Hadoop has its own way of indexing data. Depending on the block size, HDFS will continue storing the last part of the data. It will also tell you where the next part of the data is located.
14) What is “speculative execution” in Hadoop?
If a node appears to be running a task slower, the master node can redundantly execute another instance of the same task on another node. Here, the task which finishes first will be accepted and the other one is killed. This process is called “speculative execution”.
15) How do you achieve HA (High Availability) in a Hadoop cluster?

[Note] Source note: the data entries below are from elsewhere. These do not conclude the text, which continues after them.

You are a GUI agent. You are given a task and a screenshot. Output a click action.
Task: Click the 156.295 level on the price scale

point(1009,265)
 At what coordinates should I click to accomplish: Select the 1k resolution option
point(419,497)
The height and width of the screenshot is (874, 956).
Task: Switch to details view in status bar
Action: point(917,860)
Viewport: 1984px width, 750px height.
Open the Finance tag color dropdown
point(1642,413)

You can set up HA in two different ways; Using the Quorum Journal Manager (QJM), or with NFS for the shared storage. To understand this in detail, do read this Edureka blog: http://www.edureka.co/blog/how-to-set-up-hadoop-cluster-with-hdfs-high-availability/
16) Why is it that in HDFS, “Reading” is performed in parallel but “Writing” is not?
Using the MapReduce program, the file can be read by splitting its blocks. But while writing, MapReduce cannot be applied and no parallel writing is possible. Hence, the incoming values are not yet known to the system.

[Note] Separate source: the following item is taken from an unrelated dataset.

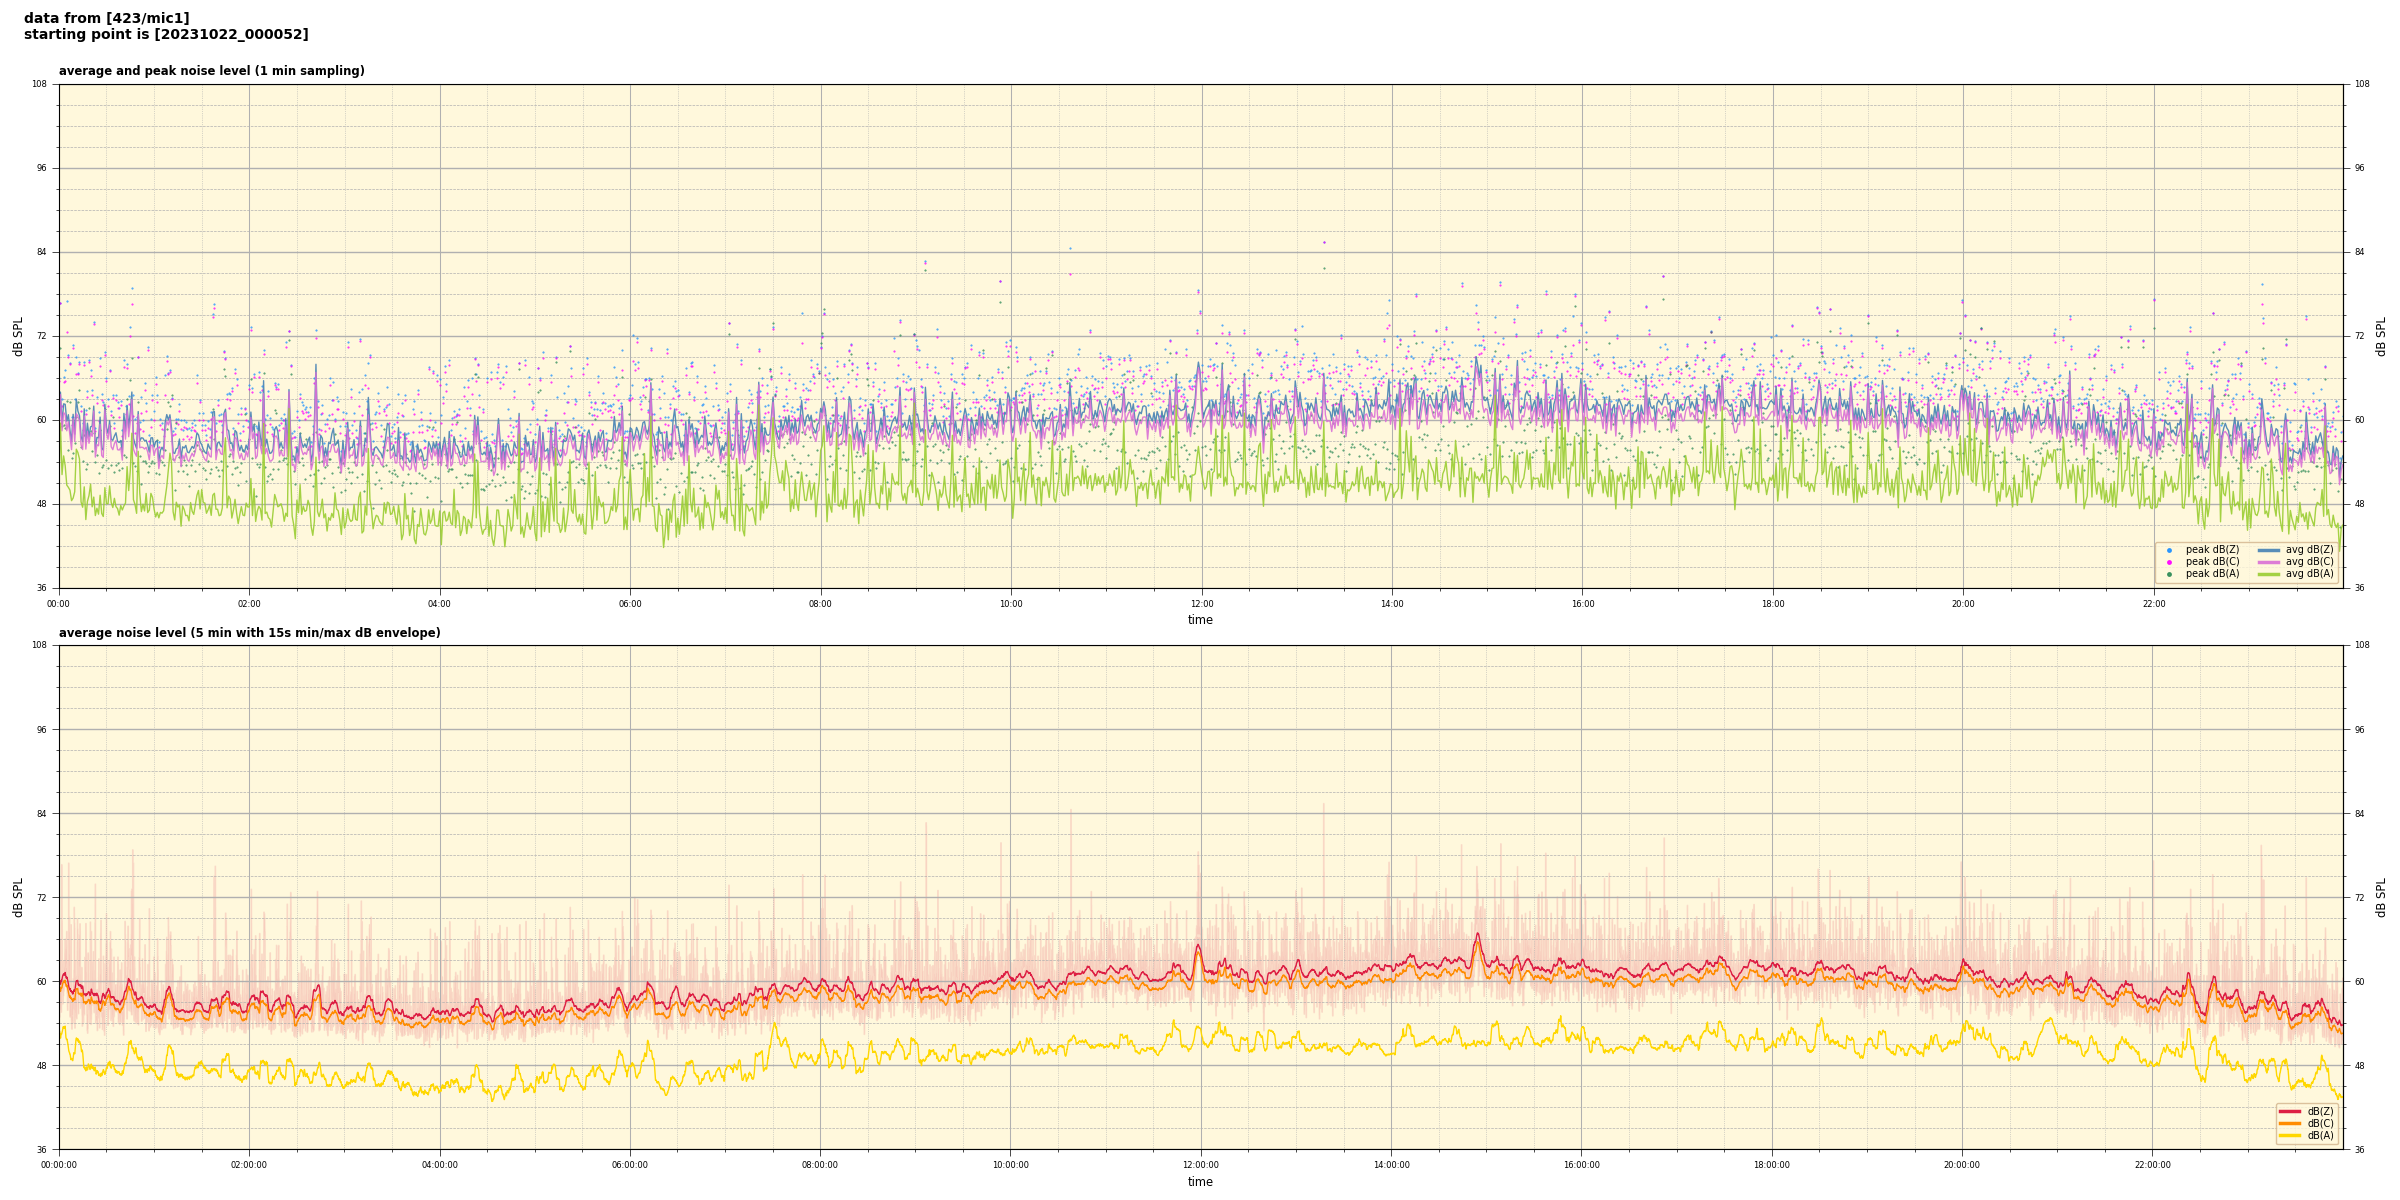2400x1200 pixels.
Task: Click the left 'dB SPL' label of lower chart
Action: click(x=18, y=897)
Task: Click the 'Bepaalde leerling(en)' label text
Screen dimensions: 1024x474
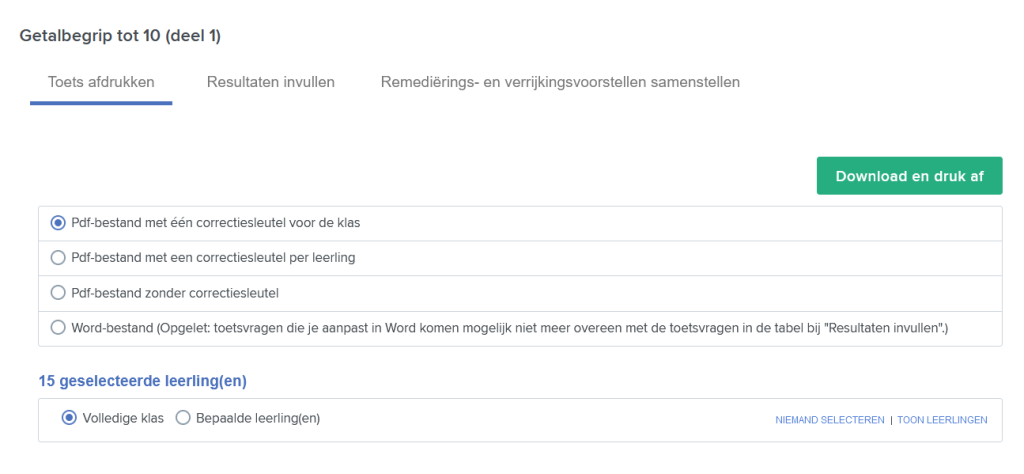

17) How can I restart “Namenode”?
- Click on stop-all.sh and then click on start-all.sh OR
- Write sudo hdfs (press enter), su-hdfs (press enter), /etc/init.d/ha (press enter) and then/etc/init.d/hadoop-x.x-namenode start (press enter).
18) What happens if you get a “Connection refused java exception’ error when you try to access HDFS or its corresponding files?
It could mean that the “Namenode” is not working on your VM. The “Namenode” may be in “Safemode” or the IP address of “Namenode” may have changed.
19) What is “commodity hardware”? Does it include RAM?
“Commodity hardware” is a non-expensive system which doesn’t have high quality or high availability. Hadoop can be installed in any average commodity hardware. We don’t need super computers or high-end hardware to work on Hadoop. Yes, commodity hardware includes RAM because some services might still be running on RAM.
20) What is the difference between an “HDFS Block” and an “Input Split”?
“HDFS Block” is the physical division of the data while “Input Split” is the logical division of the data.